• **PEDIDO**
Repete palavra por palavra o trecho do excerto sobre André Ventura e os reality shows que começa nas palavras "Por vezes, a" e acaba depois de "ou factualmente erradas.".

• **EXCERTO ESCOLHIDO**
+ + +
Por vezes, a política portuguesa parece-se perigosamente com um reality show e André Ventura é, sem dúvida, o protagonista mais mediático deste estranho enredo. O líder do Chega tem sabido explorar como poucos o mecanismo mais básico dos programas de televisão sensacionalistas: quanto mais o grupo o rejeita, mais cresce a sua popularidade fora "da casa".
É um fenómeno conhecido e quem vê reality shows reconhece o padrão. O concorrente polémico, constantemente atacado pelos restantes, começa a conquistar o público que vê, cá fora, uma vítima do sistema. Um rebelde que não se verga à pressão, que diz “verdades”, ou pelo menos aquilo que uma parte do eleitorado quer ouvir, mesmo que essas “verdades” assentem em premissas distorcidas, simplistas ou factualmente erradas.
+ + +
• **DADOS DE ENTRADA**
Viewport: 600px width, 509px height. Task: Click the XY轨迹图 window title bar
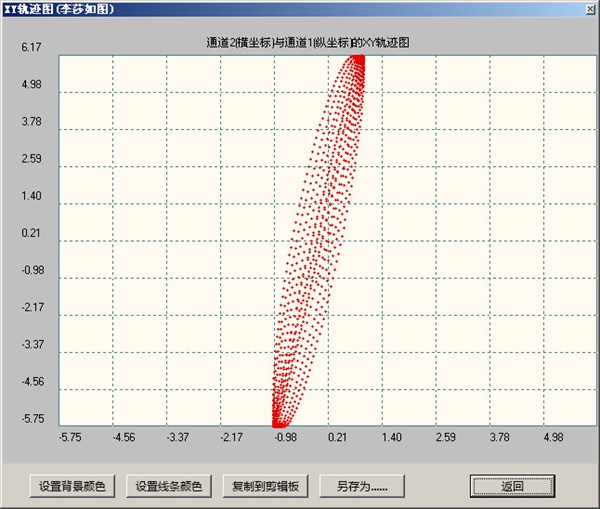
+ + +
• **RESPOSTA**
Por vezes, a política portuguesa parece-se perigosamente com um reality show e André Ventura é, sem dúvida, o protagonista mais mediático deste estranho enredo. O líder do Chega tem sabido explorar como poucos o mecanismo mais básico dos programas de televisão sensacionalistas: quanto mais o grupo o rejeita, mais cresce a sua popularidade fora "da casa".
É um fenómeno conhecido e quem vê reality shows reconhece o padrão. O concorrente polémico, constantemente atacado pelos restantes, começa a conquistar o público que vê, cá fora, uma vítima do sistema. Um rebelde que não se verga à pressão, que diz “verdades”, ou pelo menos aquilo que uma parte do eleitorado quer ouvir, mesmo que essas “verdades” assentem em premissas distorcidas, simplistas ou factualmente erradas.